_TEXT PROVIDED_
====

A digital clock that sounds alarms signaling each step of acute stroke care at the hospital is a low-cost tool that helped physicians in Germany streamline and accelerate the time-sensitive process, according to new research published in Stroke, a journal of the American Stroke Association, a division of the American Heart Association.

The success of emergency stroke treatment depends on how fast treatment is delivered. The American Heart Association/American Stroke Association’s Target: Stroke quality improvement initiative recommends 60 minutes or less from the time a stroke patient arrives to the hospital to the time of clot-busting treatment.

“Time is brain. Minutes are easily lost in acute stroke management, despite standard protocols,” says study author Klaus Fassbender, MD, professor of neurology at Saarland University Medical Center in Homburg, Germany. “The stroke alarm clock is a low-cost intervention and an efficient way to quickly deliver life-saving treatment to acute stroke patients.”

In the study, a large-display alarm clock was installed in the hospital’s CT room, which is where stroke patients are admitted, neurological examinations are performed and clot-busting medication (such as intravenous alteplase) is administered. The clock is set at the time of admission, and alarms sound when various treatment procedures should have been completed: 1) 15 minutes for the neurological exam; 2) 25 minutes for imaging and laboratory tests; and 3) 30 minutes for the start of intravenous thrombolysis treatment.

This study was conducted from February 2016 to November 2017 in the department of neurology of the Saarland University Medical Center in Homburg, Germany, which is a comprehensive stroke center. The two patient groups who were selected for either the alarm clock or regular care were similar regarding demographics and medical characteristics, including final diagnoses, stroke impairment and degree of disability or dependence at hospital arrival. Of the 107 acute stroke patients selected, 51 were treated utilizing the clock to time care, compared to 56 patients who were treated without using the clock as the timer.

Researchers found:

  • The time from arrival to neurological examination completion was 7.28 minutes in the stroke clock group, versus 10 minutes in the comparison group.
  • Time from arrival through diagnostic workup, including imaging, was 16.73 minutes in the stroke clock group, versus 26 minutes in the comparison group.

====

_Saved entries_

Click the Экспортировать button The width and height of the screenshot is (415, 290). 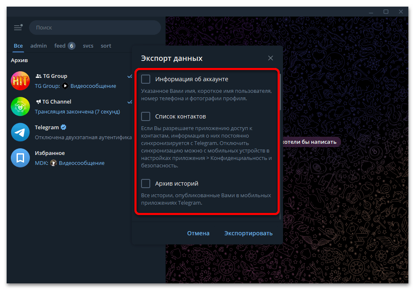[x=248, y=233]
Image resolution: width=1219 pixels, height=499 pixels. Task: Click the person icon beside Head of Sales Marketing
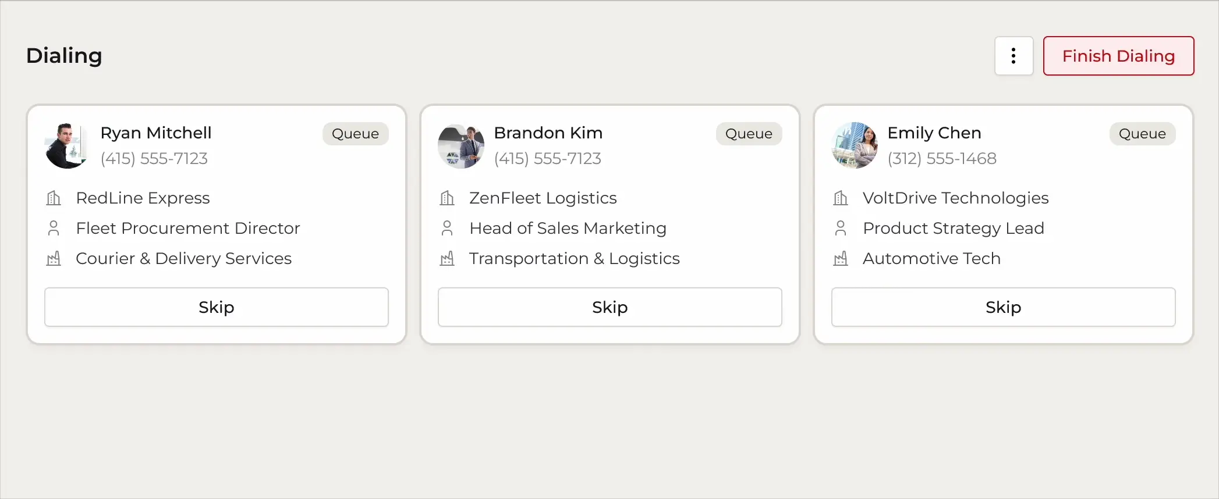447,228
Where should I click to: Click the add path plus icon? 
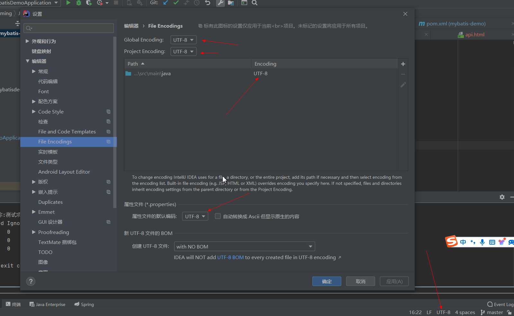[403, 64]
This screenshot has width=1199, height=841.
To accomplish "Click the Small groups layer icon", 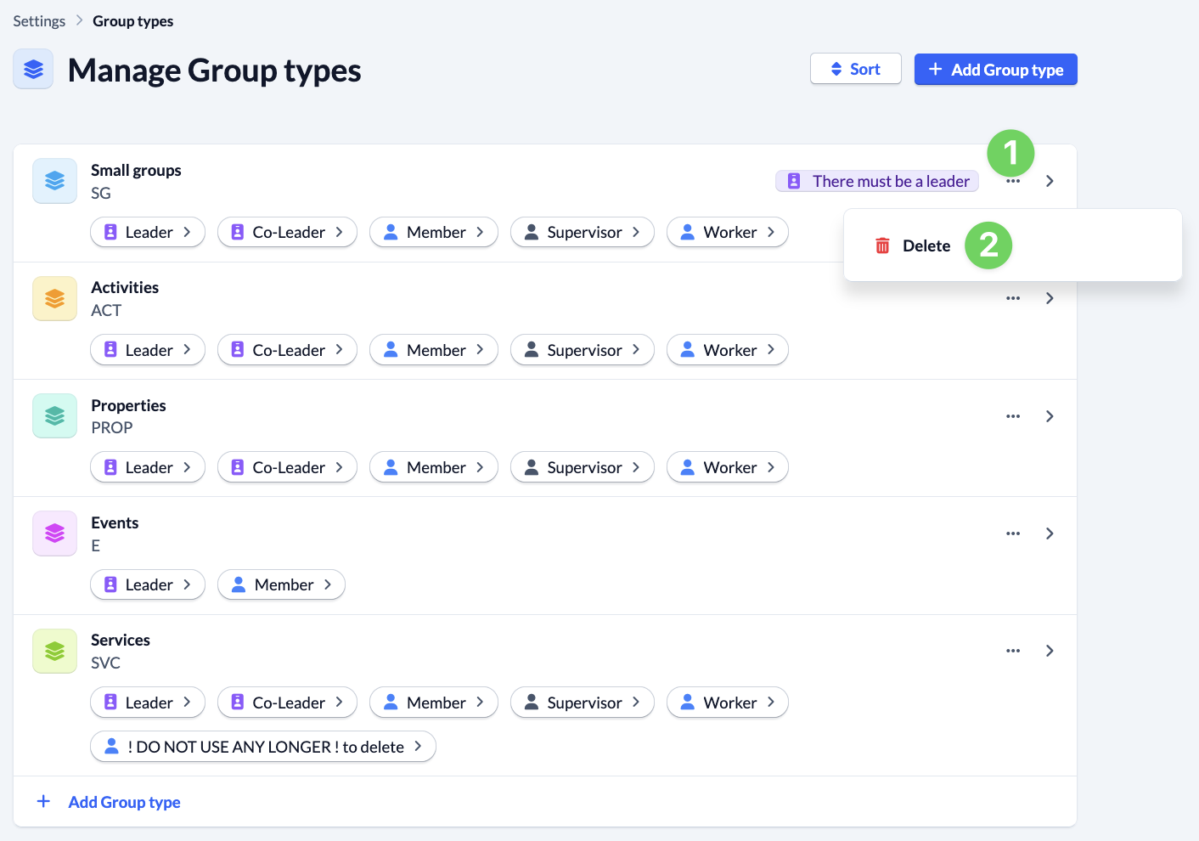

====

_WORK TASK 1_
In the stroke alarm clock article, how many minutes after admission does the alarm sound for the start of intravenous thrombolysis treatment?
_WORK TASK 2_
Write out the passage of the stroke alarm clock article starting with "The success of" and going on through "of clot-busting treatment.".

_TASK OUTPUT 1_
30 minutes

_TASK OUTPUT 2_
The success of emergency stroke treatment depends on how fast treatment is delivered. The American Heart Association/American Stroke Association’s Target: Stroke quality improvement initiative recommends 60 minutes or less from the time a stroke patient arrives to the hospital to the time of clot-busting treatment.